A local retiree claims that his quarter-million-dollar retirement account was wiped out by a Wheat Ridge investment adviser whose state license was revoked recently because of fraud.

Robert Golden, 76, believes the actions of James McGehee and McGehee Wealth Management rise to the level of criminal theft and elder abuse, according to a lawsuit he has filed.

McGehee admits only that his hazardous stock market strategy ultimately failed.

“He told me that he wanted to be aggressive and I probably was a little more than aggressive,” McGehee said by phone. “I have apologized to him 100,000 times over but he felt the need to sue me over it. I guess if I was in his shoes, I probably wouldn’t blame him.”

Golden was living on Social Security, paying a mortgage on his home and using his retirement savings to cover living expenses when, in 2019, he hired McGehee to manage his $241,000 account, according to Golden and state regulators who later investigated McGehee.

Golden claims that he sought a conservative investment approach — McGehee denies this — yet his money was invested in “highly volatile securities, including options.” Options trading, in which investors pay for the right to buy or sell stocks at a set price, carries greater risk than traditional stock trading.

Golden “did not, and still does not, understand how options work,” according to his lawsuit.

The Castle Rock man said that he could only watch online as his account took a roller-coaster ride. He said McGehee ignored his requests for a safer investment strategy, and also ignored some of his demands for distributions. He cites several emails from McGehee.

“The last six trades have gone against me, the next several should be spot on,” the adviser allegedly wrote to Golden in May 2020. “I know you’re nervous, try to have faith.”

“It will recover, it’s at the bottom, it will go back up, trust me on this one,” he is said to have emailed two days later, noting past wins. “It was once at $203K and went to $316K.”

In February 2021, McGehee touted his decision to invest Golden’s money in betting apps.

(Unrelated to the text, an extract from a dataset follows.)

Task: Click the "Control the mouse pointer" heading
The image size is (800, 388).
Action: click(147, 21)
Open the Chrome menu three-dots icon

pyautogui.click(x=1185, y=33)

“I just got into DraftKings because of the Super Bowl betting and then March Madness in college basketball,” he wrote, “so they will make a ton of money over the next two months.”

While Golden’s account did rise at times — it peaked at $396,000, he recalled — his entire savings ultimately was lost, except for $18,000 in distributions, Golden said.

“In the beginning, I made him a lot of money but then the market kind of turned on me,” McGehee explained his admittedly “ultra-aggressive” approach to investing. “It’s one of those situations where you flip a quarter, you call heads and it turns out tails.”

The Colorado Division of Securities investigated McGehee and found he was investing clients’ money in call options without disclosing their risk. In a June settlement, he and his firm admitted “that by failing to disclose the options strategy and its associated risk,” they “engaged in investment advisor fraud.” He and the firm agreed to surrender their adviser licenses.

Before he founded McGehee Wealth Management in 2016, McGehee owned McGehee Davis & Associates, an accounting firm in Arvada. He has since returned to that firm.

In his lawsuit, Golden is seeking at least $500,000 for what he considers to be theft, fraud, breach of contract, unjust enrichment and excessive trading designed to generate fees. He is represented by the lawyer Otto Hilbert II with Otto Law in Denver, who did not answer several requests for an interview with Golden to discuss the McGehee case.

“If I had it to do over again, I’d do something different,” McGehee said recently. When asked if that meant a more conservative strategy, he said, “Definitely something more conservative.”

“I was trying to hit him a home run,” he said, “and instead there were some strikeouts.”